Notice of Pre-AIA or AIA Status
The present application, filed on or after March 16, 2013, is being examined under the first inventor to file provisions of the AIA .
DETAILED ACTION
Applicant’s arguments, filed 8/20/2025 have been fully considered but they are not deemed to be persuasive. Rejections and/or objections not reiterated from previous office actions are hereby withdrawn. The following rejections and/or objects are either reiterated or newly applied. They constitute the complete set presently being applied to the instant application.
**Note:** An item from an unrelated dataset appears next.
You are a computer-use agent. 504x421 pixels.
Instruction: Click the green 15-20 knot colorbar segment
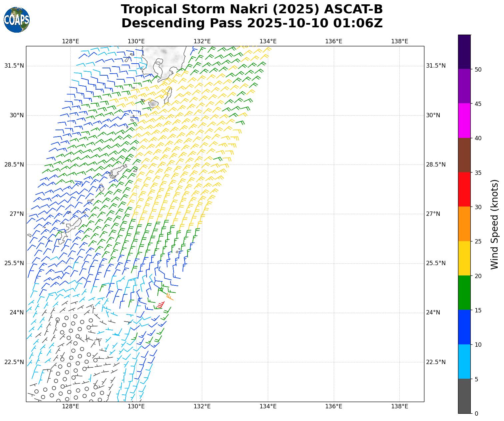[x=464, y=292]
Claim Rejections - 35 USC § 112
The following is a quotation of 35 U.S.C. 112(b):
(b) CONCLUSION.—The specification shall conclude with one or more claims particularly pointing out and distinctly claiming the subject matter which the inventor or a joint inventor regards as the invention.
The following is a quotation of 35 U.S.C. 112 (pre-AIA ), second paragraph:
The specification shall conclude with one or more claims particularly pointing out and distinctly claiming the subject matter which the applicant regards as his invention.
Claims 1-2 , 4-6, 13-14, and 19-23 are rejected under 35 U.S.C. 112(b) or 35 U.S.C. 112 (pre-AIA ), second paragraph, as being indefinite for failing to particularly point out and distinctly claim the subject matter which the inventor or a joint inventor (or for applications subject to pre-AIA 35 U.S.C. 112, the applicant), regards as the invention. The recitation “psychedelic drug or entheogen selected from the group consisting of” renders the claim indefinite because it’s unclear if what follows “selected from the group consisting of” limits “psychedelic drug or entheogen” or only limits “entheogen.” Further, claim 1 is directed to a “preformed nano-dimensional drug delivery composition,” however, its dependent claims variously refer to claim 1 as the “composition of claim 1” (claim 2 and 22-23) or “the nano-dimensional compositional structure of claim 1” (claims 4-6, 13-14, 19). It’s unclear why the dependent claims refer to claim 1 using different language. Further, the antecedent basis of “the nano-dimensional compositional structure of claim 1” in claims 4-6, 13-14 and 19 is unclear as claim 1 does not recite a nano-dimensional compositional structure. Regarding claims 20-21, it’s unclear how one can choose between “gums” and “pectin” as pectin is a type of gum. Further regarding claim 19, the claim depends from claim 1, however, claim 1 does not comprise a medicinal mushroom extract. It’s therefore unclear how claim 19, which recites the “composition structure of claim 1 comprising… medical mushroom extract” limits the claim.
Claim Rejections - 35 USC § 102
In the event the determination of the status of the application as subject to AIA 35 U.S.C. 102 and 103 (or as subject to pre-AIA 35 U.S.C. 102 and 103) is incorrect, any correction of the statutory basis for the rejection will not be considered a new ground of rejection if the prior art relied upon, and the rationale supporting the rejection, would be the same under either status.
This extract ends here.